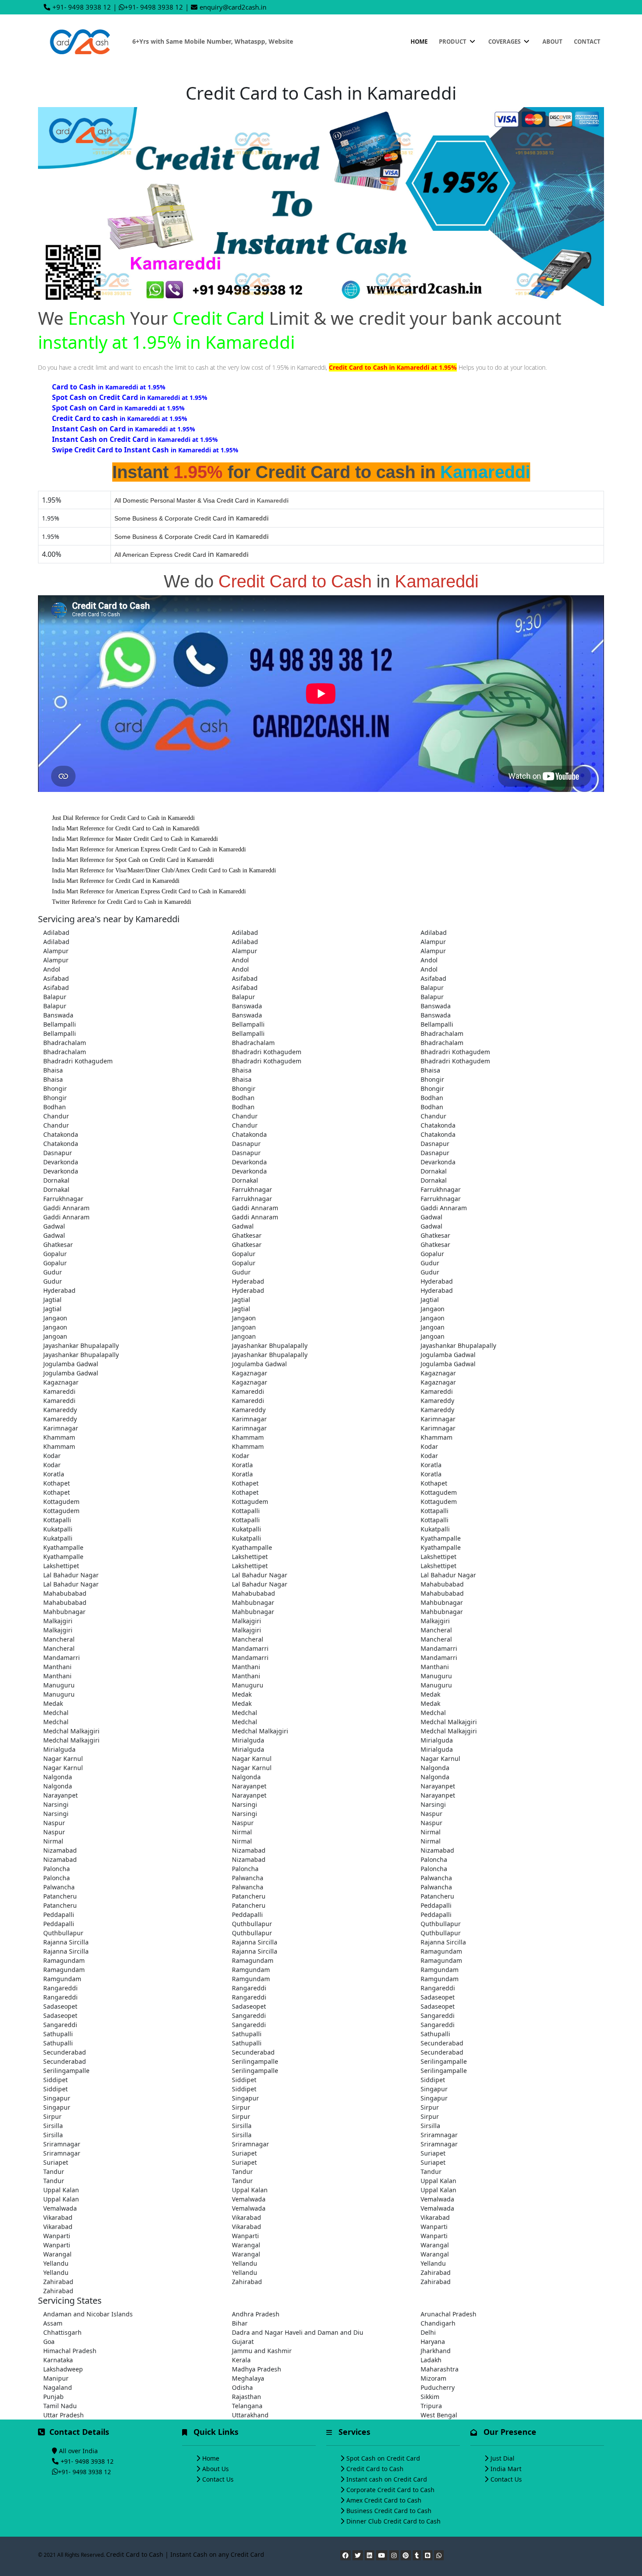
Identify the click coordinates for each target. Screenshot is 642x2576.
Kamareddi (59, 1391)
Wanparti (434, 2226)
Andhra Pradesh (256, 2314)
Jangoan (244, 1327)
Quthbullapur (252, 1924)
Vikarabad (57, 2217)
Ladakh (431, 2360)
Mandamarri (250, 1648)
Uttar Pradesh (63, 2415)
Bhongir (432, 1079)
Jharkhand (436, 2351)
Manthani (57, 1667)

> [Activity] The expected answer is the lines from the one containing "Andhra Pradesh (256, 2314)" through the end of the material, reproduced exactly with both ends kept.

> [Finished exercise]
Andhra Pradesh (256, 2314)
Jangoan (244, 1327)
Quthbullapur (252, 1924)
Vikarabad (57, 2217)
Ladakh (431, 2360)
Mandamarri (250, 1648)
Uttar Pradesh (63, 2415)
Bhongir (432, 1079)
Jharkhand (436, 2351)
Manthani (57, 1667)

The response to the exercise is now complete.